The program was designed to be taught by a Juul consultant over eight to ten three-hour sessions as a Saturday program targeted toward students who were caught with e-cigarettes on campus or who may have broken other school rules “in which a school administrator determines that it would be in the student’s best interest to participate in the JUUL Program,” according to a memorandum of understanding obtained by BuzzFeed News.

But Juul’s curriculum showed significant gaps, said Halpern-Felsher. It does not mention how the industry targets young people through flavored pods like mango or cucumber, which has been found to make them more appealing to young people, advertising online and through social media, and it fails to provide tools to deconstruct ads, Halpern-Felsher argues in the article.

It also focused broadly on the e-cigarette industry with limited references to Juul, which has about three-fourths of the US e-cigarette market, and did not emphasize the amount of nicotine in its own products. Such omissions are concerning because early anecdotal evidence shows that young people don’t consider Juuls to be e-cigarettes but a product category of their own, writes Halpern-Felsher.

“The curriculum is one of the most shameless, transparent, empty PR efforts I have seen in a long time,” Matt Myers, president of the Campaign for Tobacco-Free Kids, told BuzzFeed News. “It is structured and delivered in every way to virtually guarantee it will have no effect other than to make Juul sound like a responsible company.”

Juul said in its statement to BuzzFeed News: “We do not want any young person — or non-nicotine user — to ever use JUUL. We only want to implement initiatives that will help current adult smokers switch to JUUL, while ensuring young people do not access our product. We stand committed to working with those who want to keep nicotine products out of the hands of young people.”

Despite such assertions, the company has come under increased scrutiny over the last year. The Food and Drug Administration has aggressively pursued e-cigarette companies and in April, it requested research and marketing data from Juul. In September, FDA officials made a surprise visit to Juul’s headquarters and seized more than a thousand documents. The agency also gave Juul and other leading vape companies 60 days to come up with a plan to reduce youth vaping for the agency to review or face a ban of some, or all, flavor pods.

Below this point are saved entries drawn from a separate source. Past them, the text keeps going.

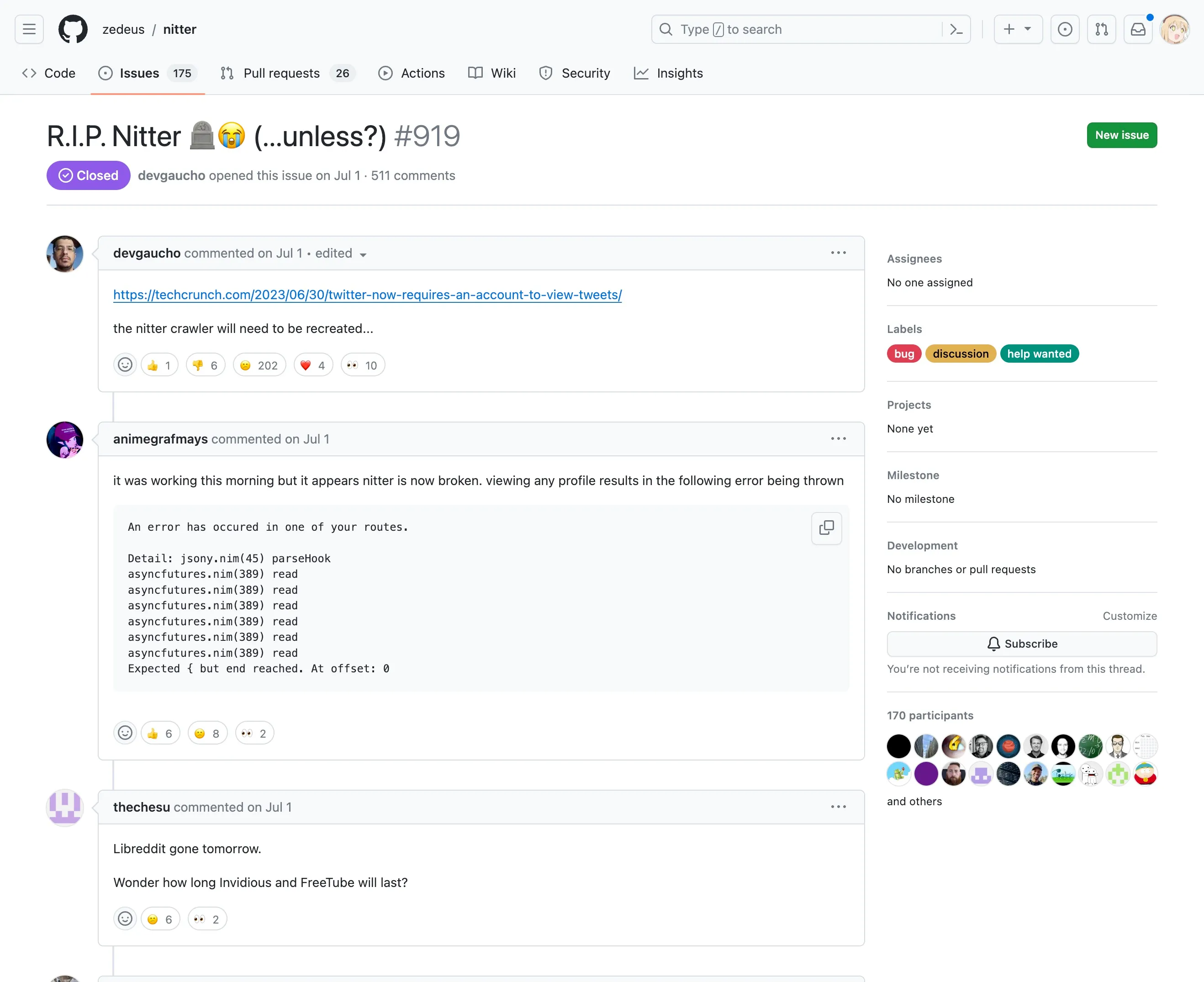Toggle thumbs up on animegrafmays comment
The height and width of the screenshot is (982, 1204).
point(160,733)
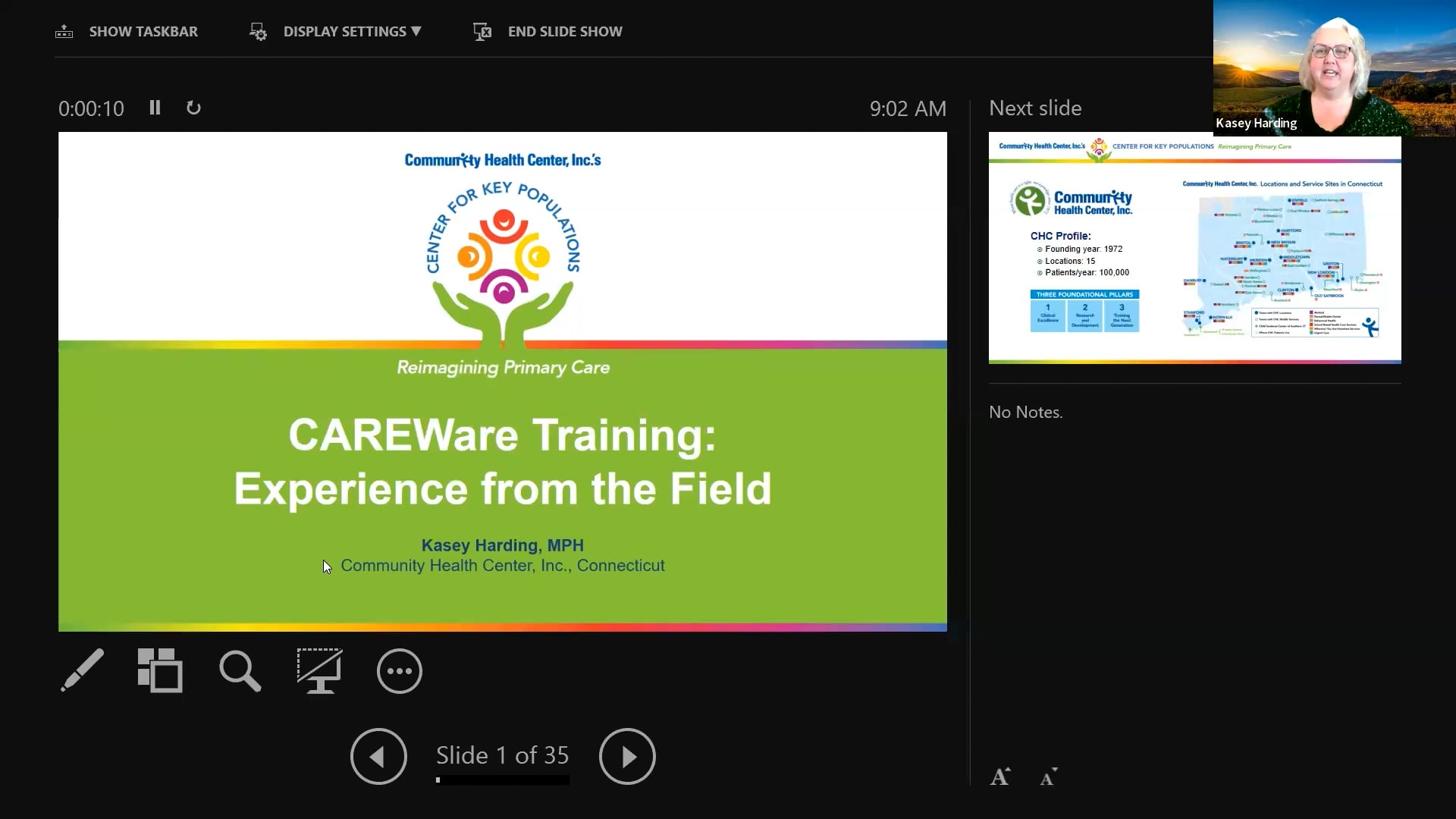The width and height of the screenshot is (1456, 819).
Task: Advance to the next slide
Action: (627, 756)
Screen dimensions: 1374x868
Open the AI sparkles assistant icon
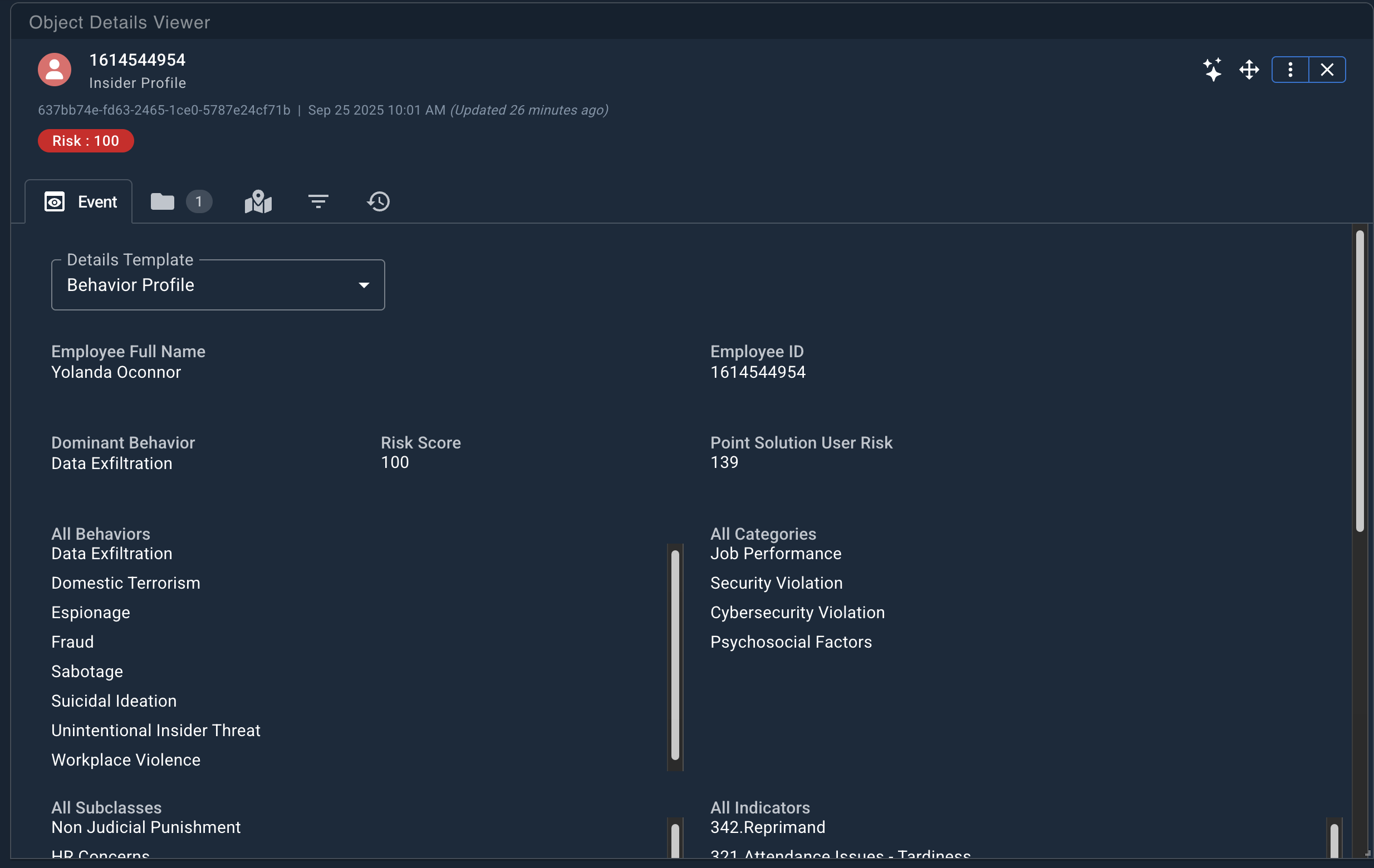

When word about Juul’s outreach to schools about its curriculum reached state regulators, it quickly stirred criticism. Massachusetts Attorney General Maura Healey launched an investigation in July into Juul’s marketing toward minors and called the company’s attempts to launch school programs a “little like letting the fox into the henhouse.”

California’s Tamalpais Union High School District declined Juul’s offer, as staff were concerned they wouldn’t have any independent control over the curriculum since it would be run by a Juul consultant. Accepting money from an e-cigarette company would also violate the terms of a grant it received through the state’s Tobacco-Use Prevention Education program.

“The basic premise of taking money from a company that has caused and continues to cause harm to young people through blatant, relentless marketing of a dangerous product seems ethically unsound,” said student services director Cedros.

CORRECTION

Juul has about three-fourths of the e-cigarette market share. An earlier version of this post misstated its share.